Interactive interpreter for a statement-based proof-of-concept language.

Overview

nhotyp-lang

Nhotyp is a conceptual language designed for ease of implementation during my tutoring in an introductive algorithmic course at Harbin Institute of Technology, Weihai. The current repository holds the latest definition for Nhotyp, but the specification itself was initially written in Chinese.

Nhotyp is an "modern" interpretative language imitating a few features in Python and Rust, and used prefix expressions for ease of parsing. It was so designed to make the assignment easier to complete, if one chose to think the problem through, as it required few string operations and would never require the construction of an AST just to function properly.
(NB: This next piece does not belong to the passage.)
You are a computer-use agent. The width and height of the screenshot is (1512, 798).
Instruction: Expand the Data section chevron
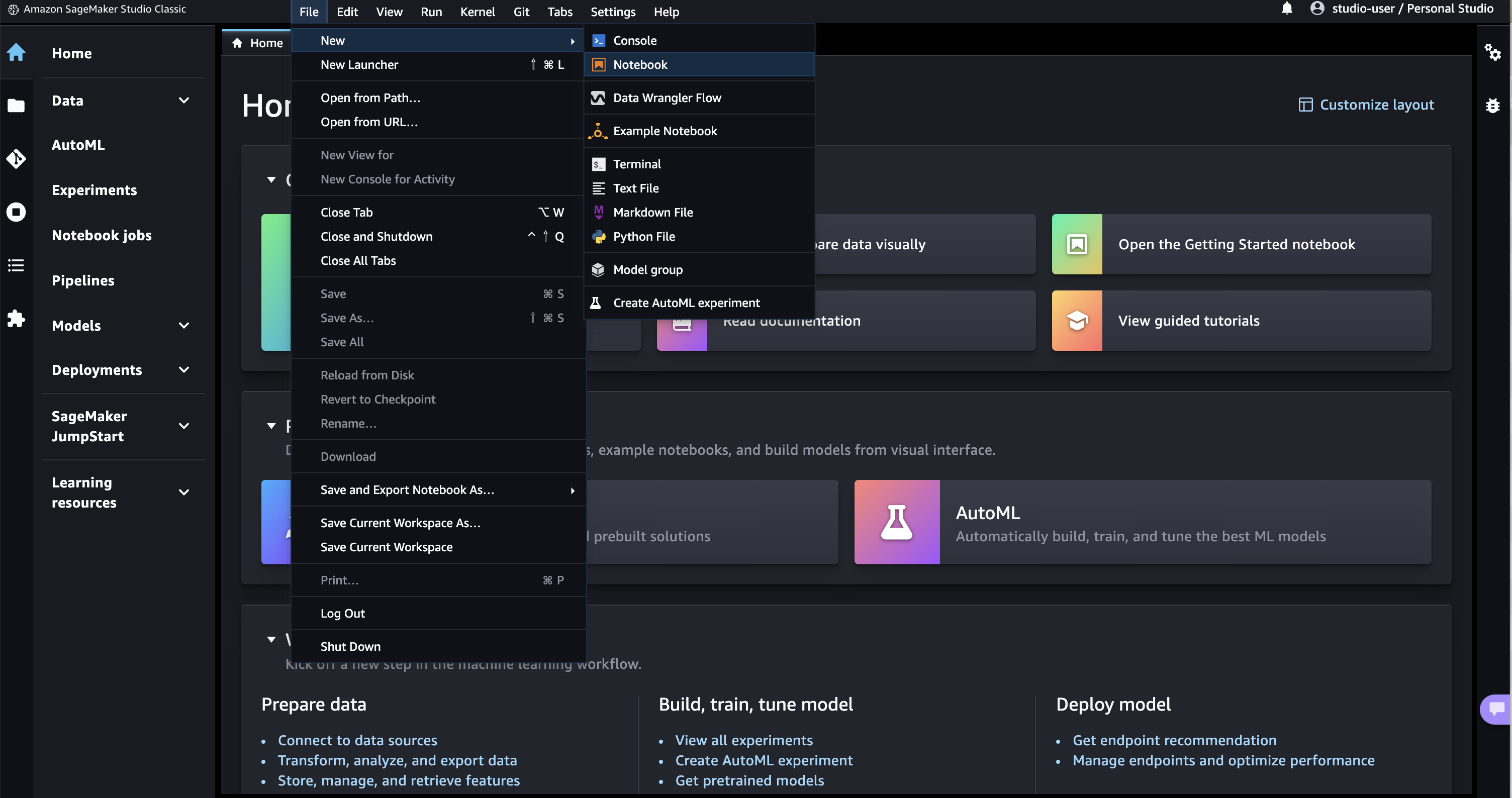(183, 101)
The said repository introduces a standard implementation which would work on correct implementations, and should report common runtime errors if it was not written properly.

Usage

Build the compiler with Rust and execute your Nhotyp code with the compiled interpreter:

cargo build
cargo run your_code.nh

You may find some samples in the samples/ folder.
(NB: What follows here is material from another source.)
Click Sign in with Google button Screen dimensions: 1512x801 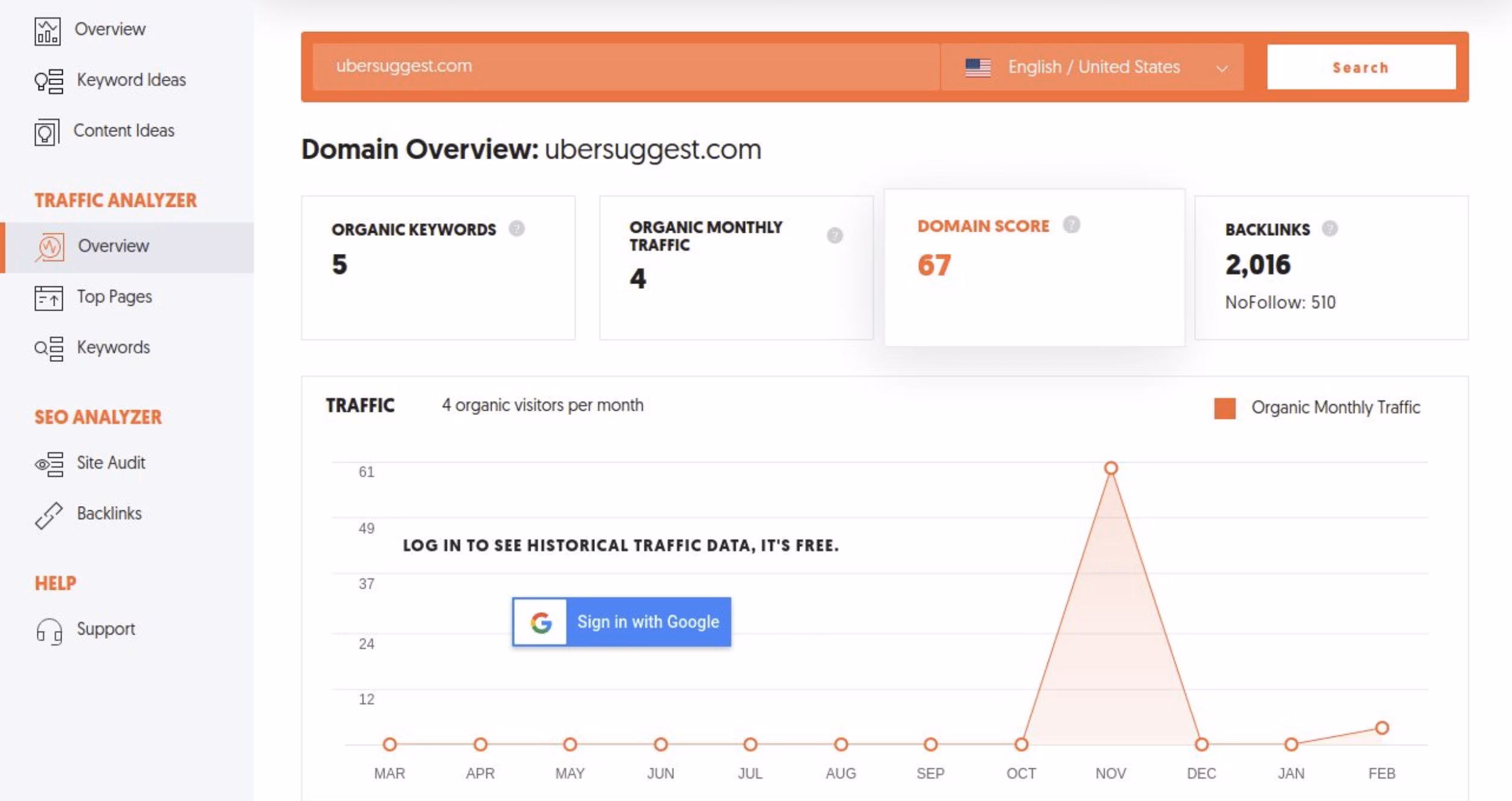[621, 621]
An alternative interactive console is available, if no parameters were given to the interpreter.

Specifications

1. Comments

By standard no line shall have code and comments mixed together (i.e. a single line could be either a statement or a comment but never both), it is however up to the interpreter to decide whether this requirement should be enforced.

All comments should start with the character #, and all subsequence characters MUST be ignored, hidden to the statement parser.

2. Data Types

To simplify the implementation, only 48-bit signed integers may appear as variables or constants. There will be no characters, strings, integers of other sizes or any other data type in any form. Implementers should take care of overflow cases, which would guarantee all values within the range [-2^47, 2^47-1]. Calculation between those integers are yet to be defined in the section Operators.

3. Variables

All variable names would consist only of ASCII lowercase letters (a-z) or underscores (_). Other characters should NEVER appear as part of a variable name. All variables or constants MUST NEVER be longer than 63 characters exclusive.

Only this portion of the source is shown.